Autor: Daryl A Jones, Yu-Feng Frank Hsiao, Raymond J Robbins, Antoine G. Schneider, Juan Carlos Mora, Julie Considine, Bronwyn Bebee, Rinaldo Bellomo, Michael Bailey
Rok vydání: 2016
Předmět:
Zdroj: Australasian Emergency Nursing Journal. 19:54-61
ISSN: 1574-6267
DOI: 10.1016/j.aenj.2015.05.001
Popis: Summary Background Rapid Response Team (RRT) calls can often occur within 24h of hospital admission to a general ward. We seek to determine whether it is possible to identify these patients before there is a significant clinical deterioration.
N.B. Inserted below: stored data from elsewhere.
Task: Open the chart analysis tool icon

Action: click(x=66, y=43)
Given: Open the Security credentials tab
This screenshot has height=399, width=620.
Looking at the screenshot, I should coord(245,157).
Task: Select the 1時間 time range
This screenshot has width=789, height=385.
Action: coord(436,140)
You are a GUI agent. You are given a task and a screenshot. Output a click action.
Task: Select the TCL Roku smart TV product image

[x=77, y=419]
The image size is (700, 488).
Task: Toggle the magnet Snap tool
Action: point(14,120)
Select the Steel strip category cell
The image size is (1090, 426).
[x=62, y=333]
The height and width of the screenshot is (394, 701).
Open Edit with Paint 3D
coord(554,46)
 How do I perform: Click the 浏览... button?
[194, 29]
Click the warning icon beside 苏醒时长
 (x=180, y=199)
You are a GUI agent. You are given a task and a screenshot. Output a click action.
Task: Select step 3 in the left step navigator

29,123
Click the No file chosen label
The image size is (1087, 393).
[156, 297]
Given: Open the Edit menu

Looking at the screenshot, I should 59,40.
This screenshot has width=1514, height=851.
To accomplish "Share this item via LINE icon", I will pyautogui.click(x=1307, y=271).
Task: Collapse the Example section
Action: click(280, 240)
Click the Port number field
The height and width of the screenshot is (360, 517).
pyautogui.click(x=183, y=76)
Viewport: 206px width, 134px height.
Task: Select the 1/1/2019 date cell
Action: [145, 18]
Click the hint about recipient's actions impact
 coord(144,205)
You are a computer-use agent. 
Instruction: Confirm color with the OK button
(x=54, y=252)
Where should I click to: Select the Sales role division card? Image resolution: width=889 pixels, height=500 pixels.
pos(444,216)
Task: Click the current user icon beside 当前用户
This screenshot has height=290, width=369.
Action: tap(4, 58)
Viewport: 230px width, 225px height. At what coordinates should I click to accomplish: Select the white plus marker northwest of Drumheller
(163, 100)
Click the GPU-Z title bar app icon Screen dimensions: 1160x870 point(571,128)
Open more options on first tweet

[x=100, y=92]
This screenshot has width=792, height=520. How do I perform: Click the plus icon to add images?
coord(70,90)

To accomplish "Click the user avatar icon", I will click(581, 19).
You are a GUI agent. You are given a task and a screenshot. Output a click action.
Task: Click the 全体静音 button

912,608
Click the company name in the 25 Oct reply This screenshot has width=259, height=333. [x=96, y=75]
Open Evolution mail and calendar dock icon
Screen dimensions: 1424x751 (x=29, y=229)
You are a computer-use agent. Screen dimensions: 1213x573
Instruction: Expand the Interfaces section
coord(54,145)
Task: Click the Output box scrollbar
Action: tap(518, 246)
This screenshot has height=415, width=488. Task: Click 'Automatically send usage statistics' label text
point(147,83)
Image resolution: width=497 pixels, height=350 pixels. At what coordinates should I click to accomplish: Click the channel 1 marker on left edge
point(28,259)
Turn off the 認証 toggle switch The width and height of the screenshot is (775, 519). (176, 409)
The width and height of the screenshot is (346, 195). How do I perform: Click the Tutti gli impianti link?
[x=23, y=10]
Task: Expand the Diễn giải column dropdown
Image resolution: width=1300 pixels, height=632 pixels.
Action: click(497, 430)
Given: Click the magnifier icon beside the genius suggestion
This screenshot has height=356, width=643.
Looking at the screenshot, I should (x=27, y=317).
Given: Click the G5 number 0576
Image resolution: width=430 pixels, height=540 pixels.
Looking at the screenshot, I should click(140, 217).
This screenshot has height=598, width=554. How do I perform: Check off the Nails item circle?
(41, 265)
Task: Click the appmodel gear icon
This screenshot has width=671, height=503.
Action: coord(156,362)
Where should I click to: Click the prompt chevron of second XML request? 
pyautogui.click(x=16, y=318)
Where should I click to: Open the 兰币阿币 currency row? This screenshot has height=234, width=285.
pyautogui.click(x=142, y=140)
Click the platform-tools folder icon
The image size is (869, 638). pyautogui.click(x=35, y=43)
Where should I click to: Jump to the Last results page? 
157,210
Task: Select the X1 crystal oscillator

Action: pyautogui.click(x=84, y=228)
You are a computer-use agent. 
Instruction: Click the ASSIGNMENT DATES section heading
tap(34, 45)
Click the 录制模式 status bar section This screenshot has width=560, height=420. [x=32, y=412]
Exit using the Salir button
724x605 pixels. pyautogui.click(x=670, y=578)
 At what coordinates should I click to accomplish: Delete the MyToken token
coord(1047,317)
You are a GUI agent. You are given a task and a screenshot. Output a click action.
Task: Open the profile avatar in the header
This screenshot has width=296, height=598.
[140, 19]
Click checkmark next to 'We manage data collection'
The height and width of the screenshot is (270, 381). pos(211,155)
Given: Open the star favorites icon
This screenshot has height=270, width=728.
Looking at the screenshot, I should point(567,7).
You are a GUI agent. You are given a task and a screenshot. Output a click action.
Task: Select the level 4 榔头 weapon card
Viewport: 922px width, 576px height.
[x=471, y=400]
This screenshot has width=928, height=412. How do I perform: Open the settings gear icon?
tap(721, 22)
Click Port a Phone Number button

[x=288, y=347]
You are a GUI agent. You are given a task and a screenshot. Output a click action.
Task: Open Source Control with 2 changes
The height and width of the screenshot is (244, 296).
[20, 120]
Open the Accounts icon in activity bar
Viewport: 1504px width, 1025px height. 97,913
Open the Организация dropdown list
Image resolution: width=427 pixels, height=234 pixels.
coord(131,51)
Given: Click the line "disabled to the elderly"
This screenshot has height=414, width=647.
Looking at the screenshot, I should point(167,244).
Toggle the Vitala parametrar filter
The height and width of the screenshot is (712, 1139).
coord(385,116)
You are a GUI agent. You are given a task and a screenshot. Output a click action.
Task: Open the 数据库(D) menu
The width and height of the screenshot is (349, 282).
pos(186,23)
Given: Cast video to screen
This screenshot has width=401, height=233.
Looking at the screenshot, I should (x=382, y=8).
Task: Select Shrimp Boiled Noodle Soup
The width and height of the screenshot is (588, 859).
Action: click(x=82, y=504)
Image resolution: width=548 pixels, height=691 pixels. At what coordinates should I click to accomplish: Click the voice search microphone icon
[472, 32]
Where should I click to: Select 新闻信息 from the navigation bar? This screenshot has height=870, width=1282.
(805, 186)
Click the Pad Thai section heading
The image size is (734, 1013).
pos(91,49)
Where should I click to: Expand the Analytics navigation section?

Methods Retrospective case–controlled study comparing patient characteristics, vital signs, and hospital outcomes in patients triggering RRT activation within 24h of ED admission (cases) with matched ED admissions not receiving a RRT call (controls). Results Over 12 months, there were 154 early RRT calls. Compared with controls, cases had a higher heart rate (HR) at triage (92 vs. 84beats/min; p =0.008); after 3h in the ED (91 vs. 80beats/min; p =0.0007); and at ED discharge (91 vs. 81beats/min; p =0.0005). Respiratory rate (RR) was also higher at triage (21.2 vs. 19.2breaths/min; p =0.001). On multiple variable analysis, RR at triage and HR before ward transfer predicted early RRT activation: OR 1.07 [95% CI 1.02–1.12] for each 1breath/min increase in RR; and 1.02 [95% CI 1.002–1.030] for each beat/minute increase in HR, respectively. Study patients required transfer to the intensive care in approximately 20% of cases and also had a greater mortality: (21% vs. 6%; OR 4.65 [95% CI 1.86–11.65]; p =0.0003) compared with controls. Conclusions Patients that trigger RRT calls within 24h of admission have a fourfold increase in risk of in-hospital mortality. Such patients may be identified by greater tachycardia and tachypnoea in the ED.